テイラーのとても素敵なメッセージとともに聴いた『folklore』がやさしく幻想的で、心の中の愛しい大切なものを呼び起こすようだった。
森や霧、その空気のマイナスイオン、光や空の色や温度や肌触りまで、音という波でたくさんのものが伝わってきて目が潤んだ。

『完璧なタイミングっていつだろうって、考えすぎていた』と言っているように、テイラースウィフトが確固たる地位を築く成功を成し遂げてきたのは、彼女自身の魅力と、そして戦略勝ちが大きかったのではと思います。

自分がいつ何をどうすべきか綿密に計画通りにやってきたテイラーが、コロナ禍で予定通りの計画を実行することが出来ず、そして計画になかったことを直感で行ったのが今回の新作のリリース。

カントリーから決別し、ポップスで世界中の人々を熱狂させ、ダンスサウンド、エレポップへとすすんでいったところで、まったく別の方向転換となるインディフォークの要素で構成された新作。

カントリーミュージック出自のテイラーと、アコースティックサウンドとはとても馴染みがいい。

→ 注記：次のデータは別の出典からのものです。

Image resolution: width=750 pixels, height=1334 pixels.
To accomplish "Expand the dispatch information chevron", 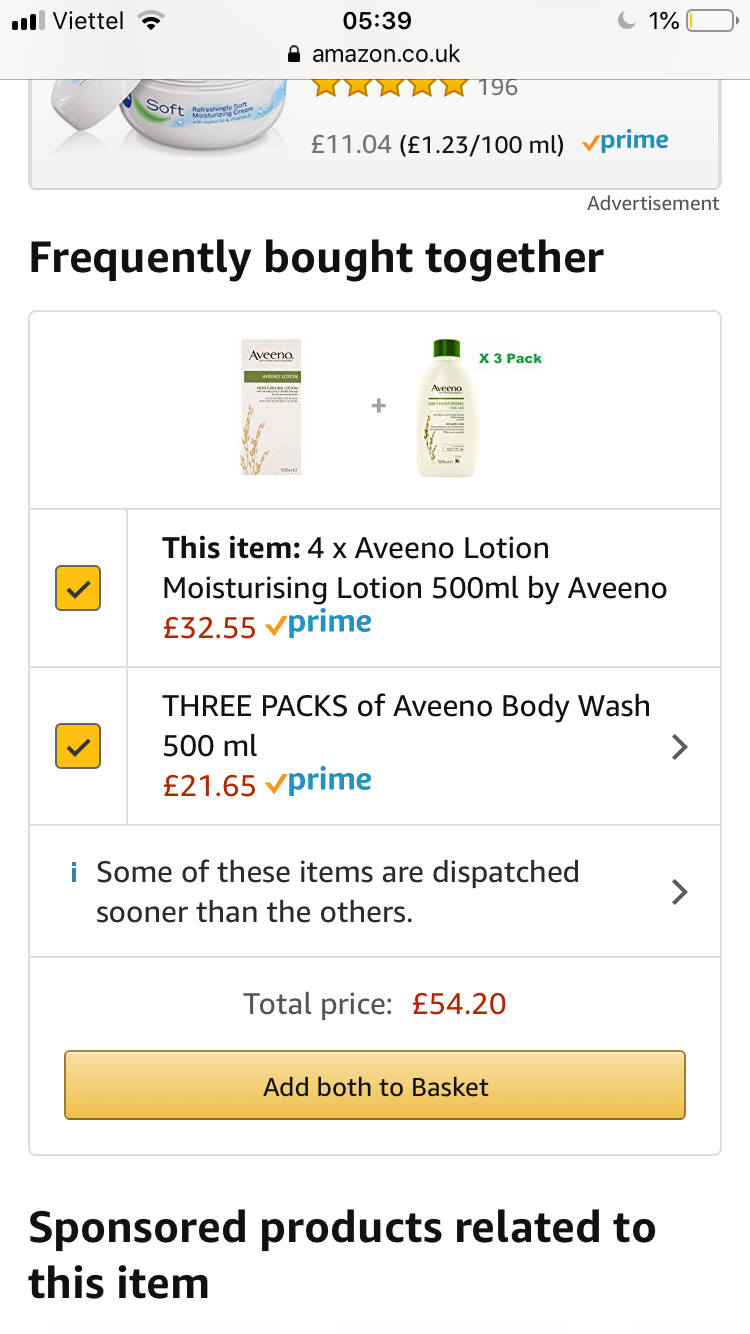I will [x=680, y=892].
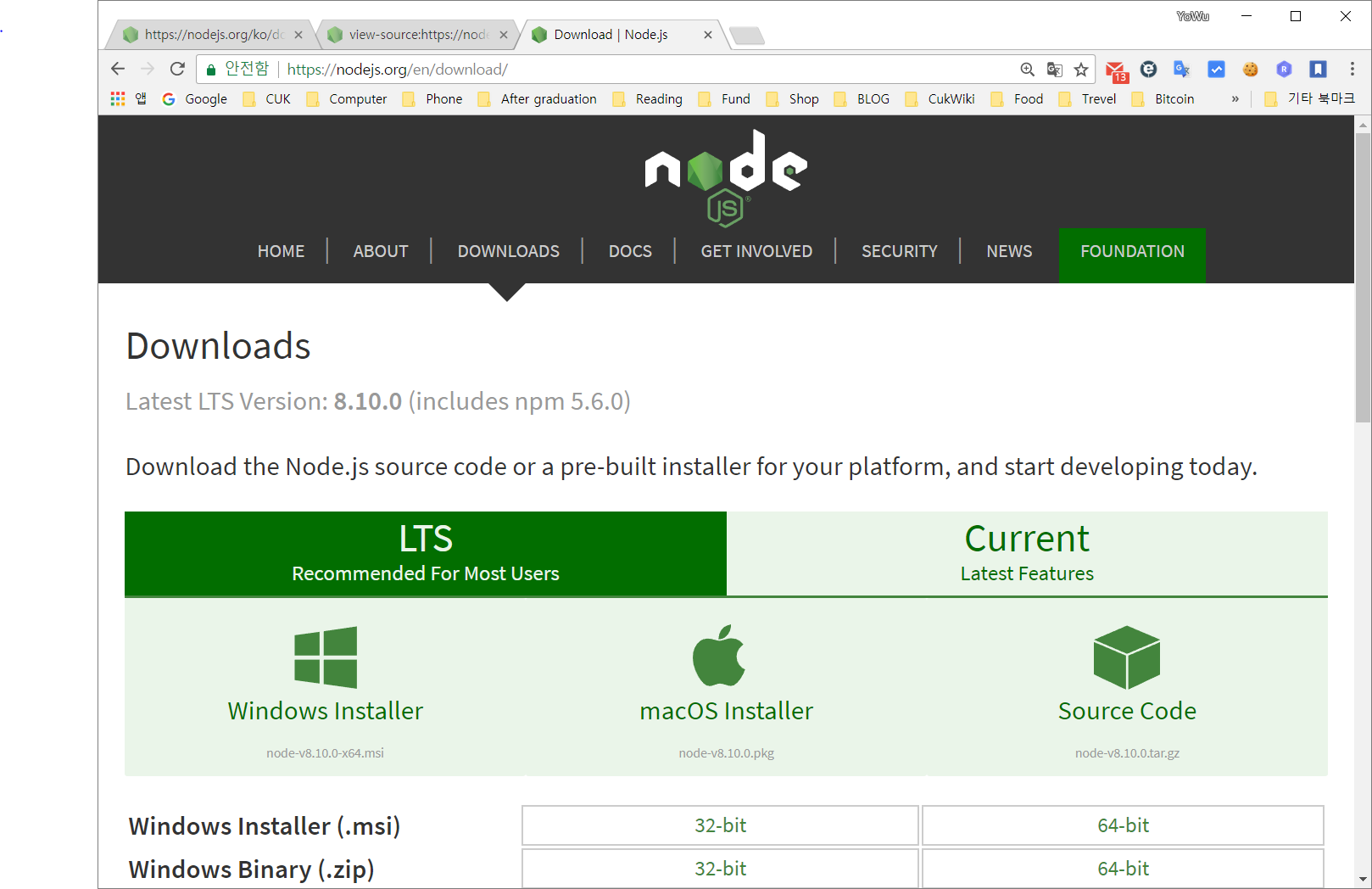Switch to the Current Latest Features tab
The height and width of the screenshot is (889, 1372).
coord(1027,553)
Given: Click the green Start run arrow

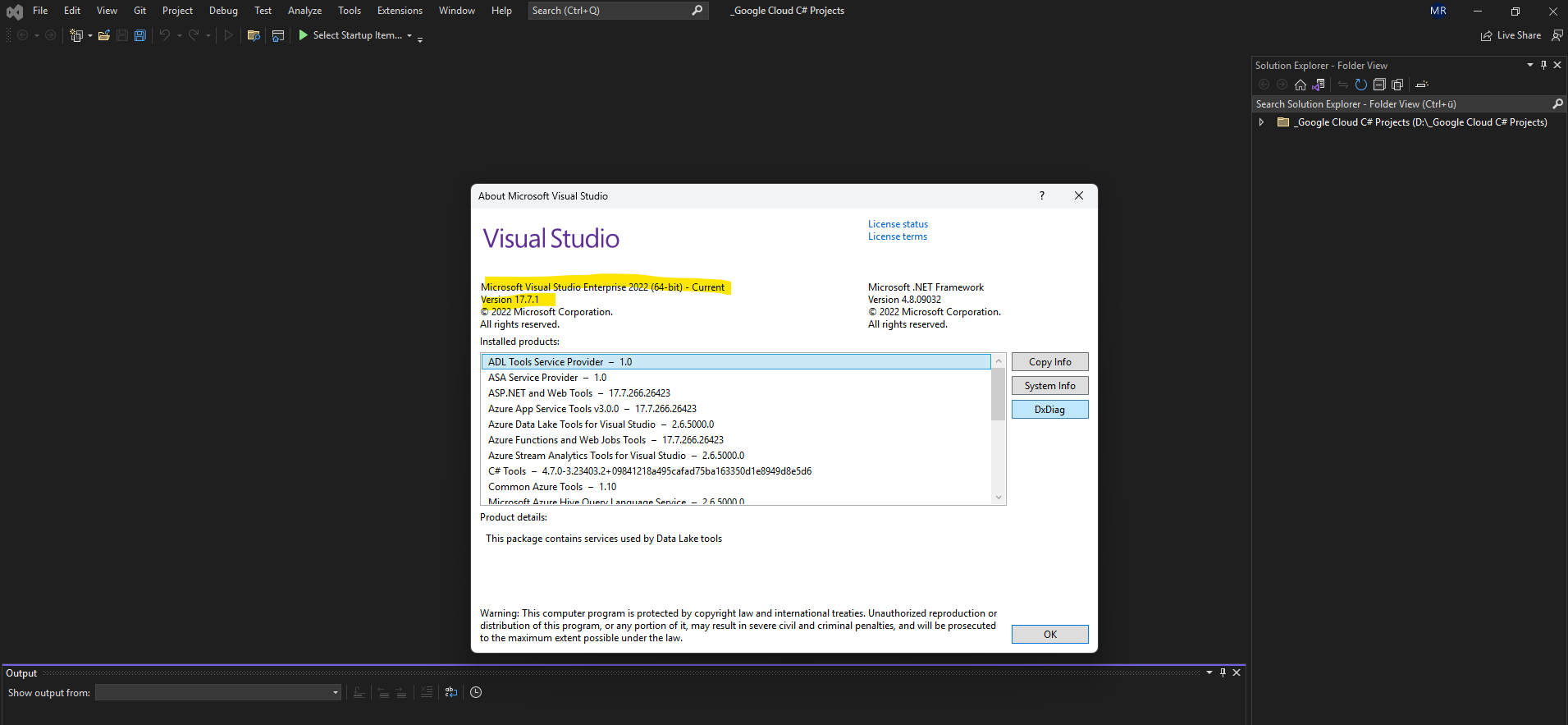Looking at the screenshot, I should 303,35.
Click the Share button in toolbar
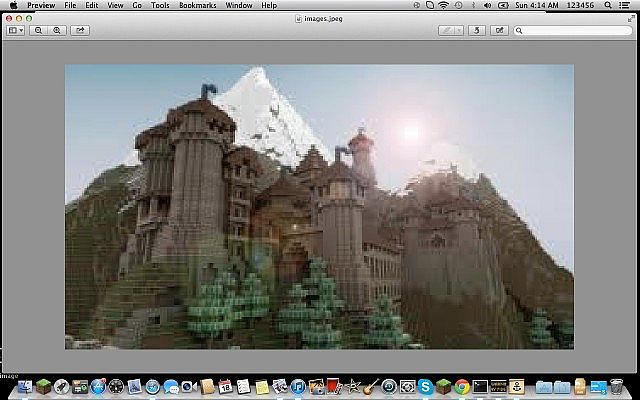 coord(80,31)
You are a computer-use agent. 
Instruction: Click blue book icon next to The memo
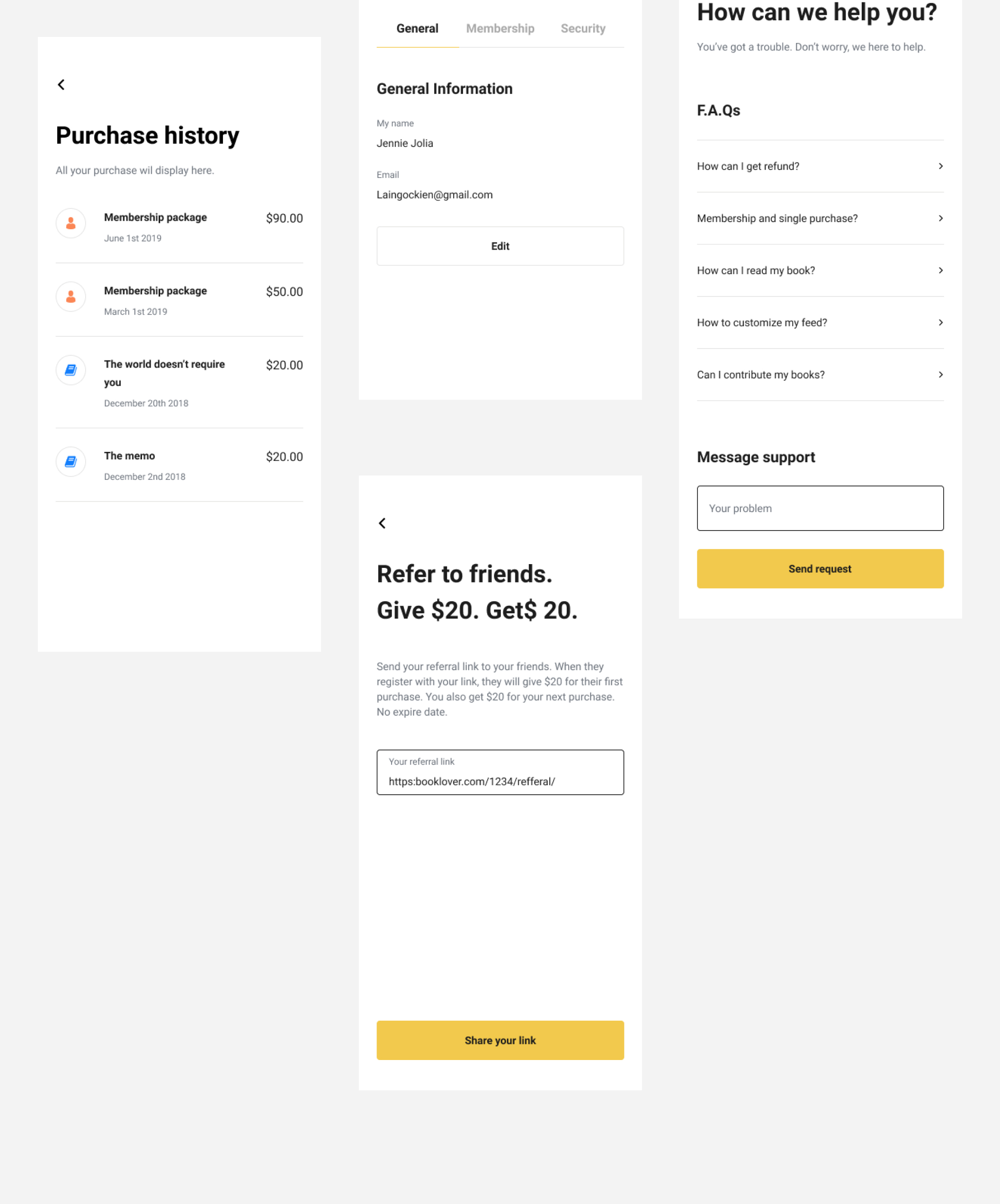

カントリーアルバム過去3作の中にもこういう幻想的で憂いのある曲はいくつかあった気がすると思い、聞き比べてみたが、新作は全く原点回帰ではなかった。
folkloreには過去作とは姿の違う、成熟したテイラーが詰まっている。
過去作はもっと猛る想いがあふれているものだった。


『成熟』とは、
〝そんな風に今まで考えなかったが、ある時からそんな風に考えることが出来るようになっていること。
他者に自分の採点をまかせないこと。
今まではやろうと思ってなかったことがいつの間にか出来るようになっていたり、何かに振り回されることなく自然とやろうと思えたり、その術がいつの間にか身に付いていること〟

そういうのが“成熟”したことの証拠だ。


人為的な表舞台から去り、自分の心の中へ帰っていく、そんなテイラーが浮かぶ


自由な空想、思い出、恐怖、湧き出るイマジネーションに心踊らせながらペンが止まらないテイラーの姿を想像すると愛しいなと思う。


『心から愛するものを完成させたら、それをすぐ世界に届けるべきだと思った』


こんな、彼女の素直な言葉に背中を押される。